Content starts

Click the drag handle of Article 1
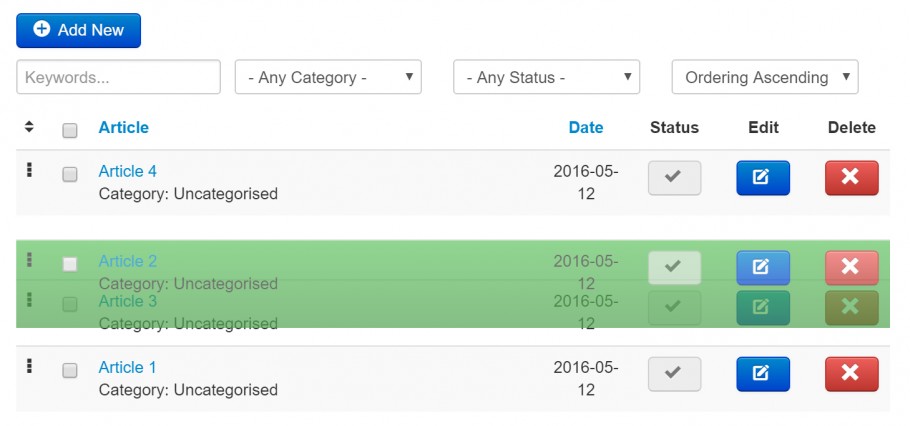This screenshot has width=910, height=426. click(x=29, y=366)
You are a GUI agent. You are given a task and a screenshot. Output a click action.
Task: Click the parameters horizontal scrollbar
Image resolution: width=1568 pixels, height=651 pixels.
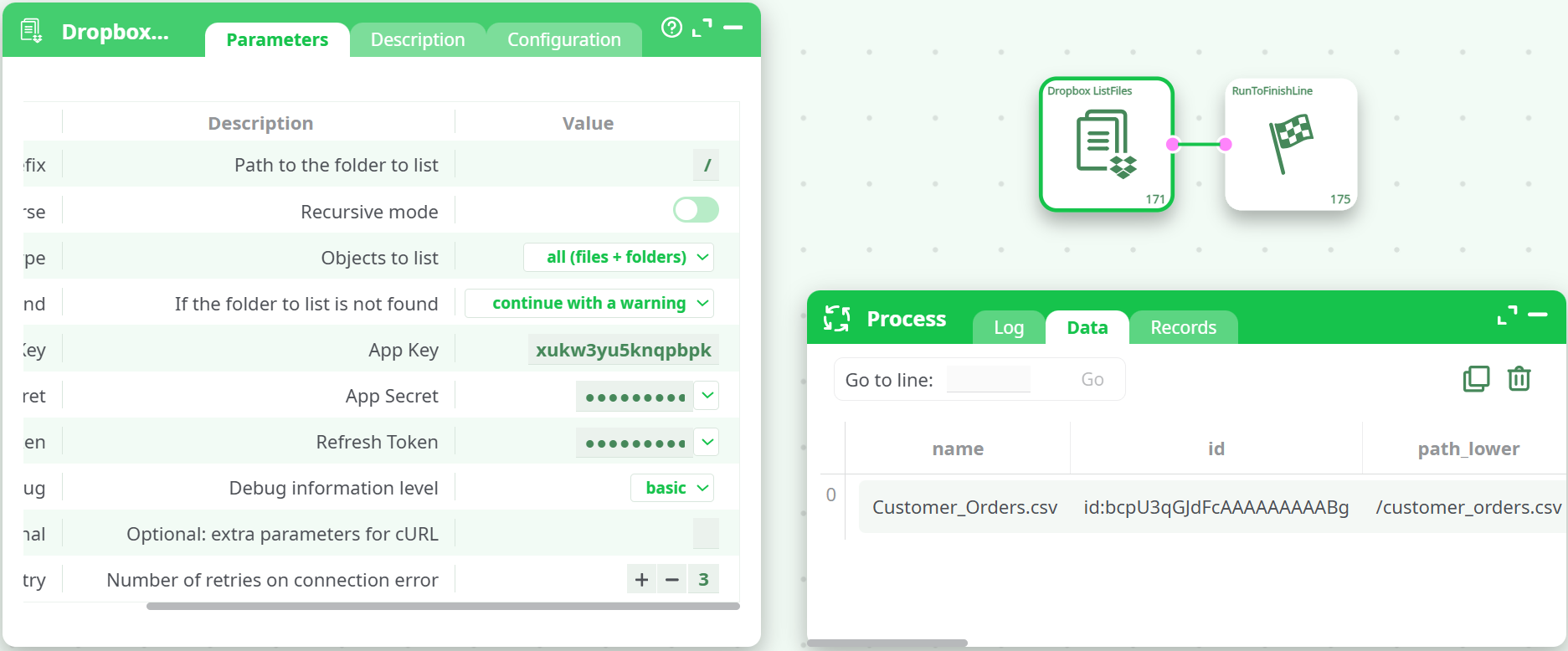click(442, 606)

Content ends

Set down exactly the lines between the line containing "Task: Click the" and the end of the records above, both ends included; pictures stay out.

Task: Click the parameters horizontal scrollbar
Image resolution: width=1568 pixels, height=651 pixels.
click(442, 606)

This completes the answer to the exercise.